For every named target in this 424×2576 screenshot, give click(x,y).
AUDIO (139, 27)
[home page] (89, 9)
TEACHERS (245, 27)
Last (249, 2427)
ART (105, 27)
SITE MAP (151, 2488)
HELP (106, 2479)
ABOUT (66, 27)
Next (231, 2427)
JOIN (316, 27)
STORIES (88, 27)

— DESCRIPTION OF THE TASK —
Set down the records again, exactly.

— EXERCISE RESULT —
For every named target in this 424×2576 screenshot, give click(x,y).
AUDIO (139, 27)
[home page] (89, 9)
TEACHERS (245, 27)
Last (249, 2427)
ART (105, 27)
SITE MAP (151, 2488)
HELP (106, 2479)
ABOUT (66, 27)
Next (231, 2427)
JOIN (316, 27)
STORIES (88, 27)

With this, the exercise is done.